Proving set identities: empty set case.

In order to show that for two sets $X$ and $Y$ it holds that $X\subseteq Y$, you have to prove that

for every $x$, if $x\in X$, then $x\in Y$.

Note that a statement of the form “if $\mathscr{A}$ then $\mathscr{B}$” is true when

either $\mathscr{A}$ is false or both $\mathscr{A}$ and $\mathscr{B}$ are true

If $X$ is the empty set, then “$x\in X$” is false for every $x$; hence “if $x\in X$ then $x\in Y$” is true.

The phrase “take an arbitrary element $x\in X$” is possibly misleading, but its intended meaning is “suppose $x\in X$”.

If $D$ is the empty set then the following statement is always true:$$\text{If }x\in D\text{ then }\cdots$$no matter what the dots are standing for.

============

Your goal: Continue the explanation of vacuously true set inclusions for the empty set, starting right after its last sentence.

Data extract:
============

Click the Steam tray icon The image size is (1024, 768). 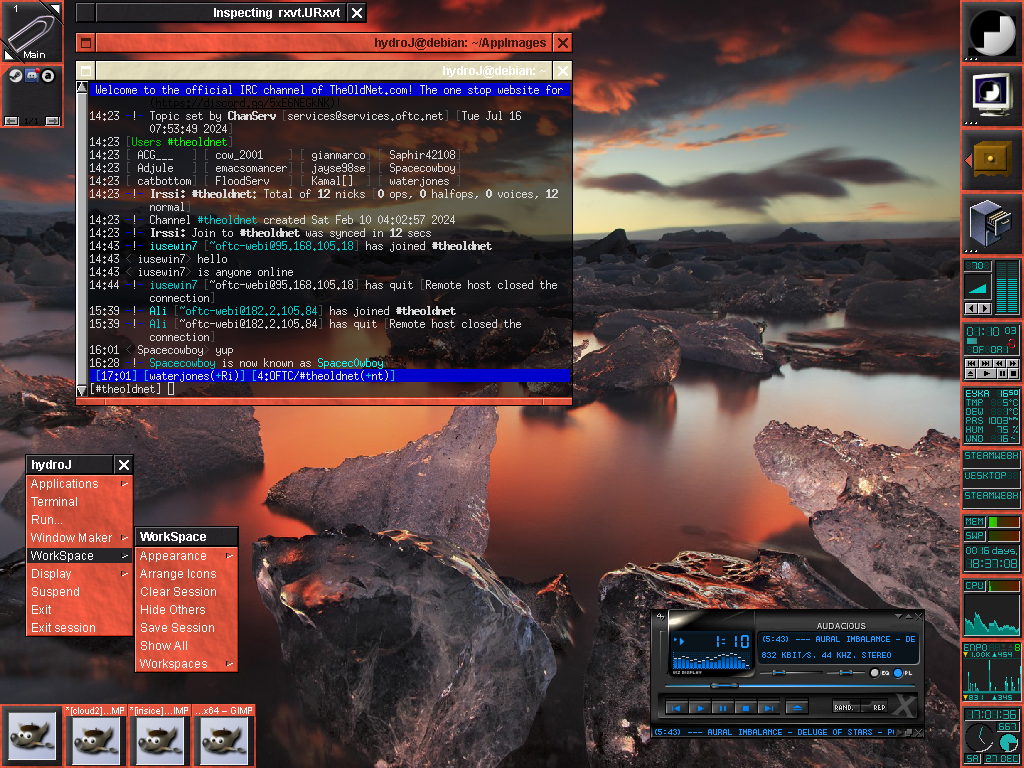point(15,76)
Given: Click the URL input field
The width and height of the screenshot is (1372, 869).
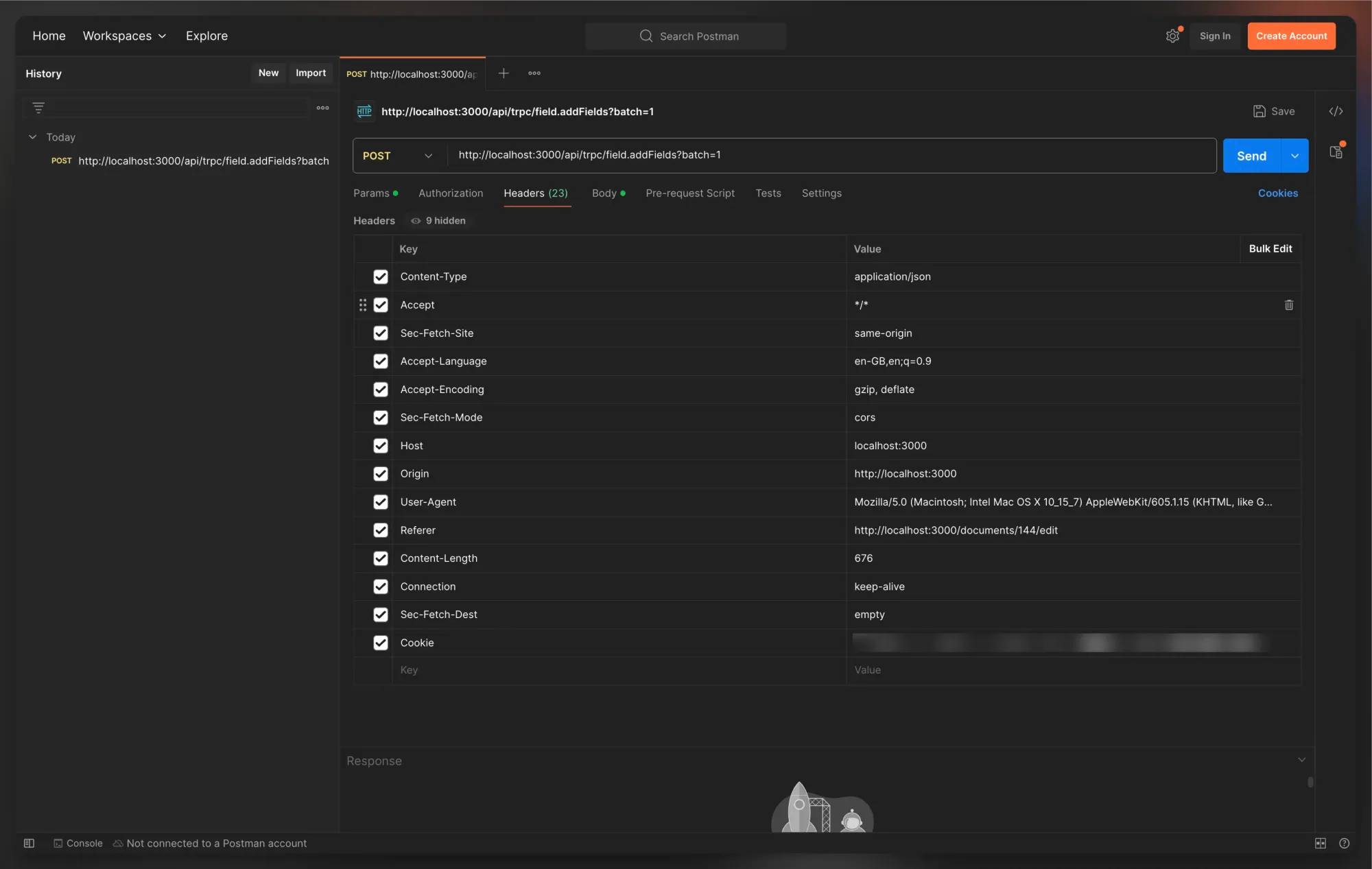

============

Result of this exercise:
It is false that $x\in D$ and "ex falso sequitur quodlibet". A false statement implies whatever you want.

So the assumption will not bring you into troubles, but - on the contrary - will give you freedom to accept whatever you want.

Since the empty set is a subset of any set, there is no need of including that in a formal proof. However it is a good idea to be aware of the fact that the equality holds even in the case of empty sets .